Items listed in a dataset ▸
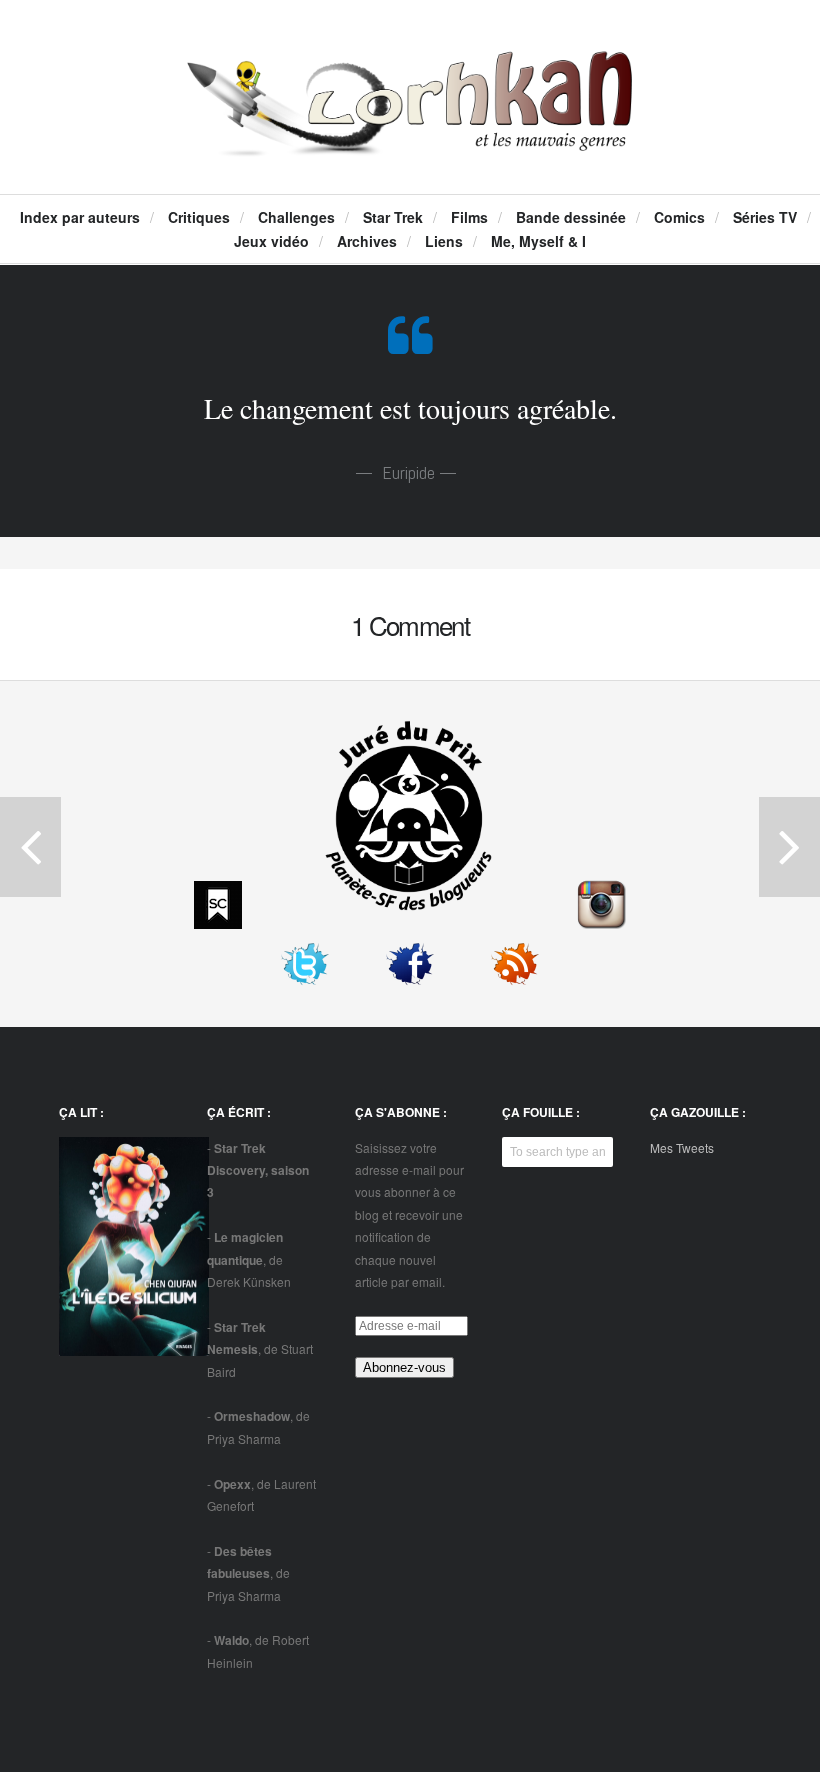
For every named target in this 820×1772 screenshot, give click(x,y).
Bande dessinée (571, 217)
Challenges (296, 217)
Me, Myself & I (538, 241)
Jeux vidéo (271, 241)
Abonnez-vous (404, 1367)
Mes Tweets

What is needed ▸ Copy all entries exactly; skip pictures.

Answer ▸
For every named target in this 820×1772 screenshot, give click(x,y).
Bande dessinée (571, 217)
Challenges (296, 217)
Me, Myself & I (538, 241)
Jeux vidéo (271, 241)
Abonnez-vous (404, 1367)
Mes Tweets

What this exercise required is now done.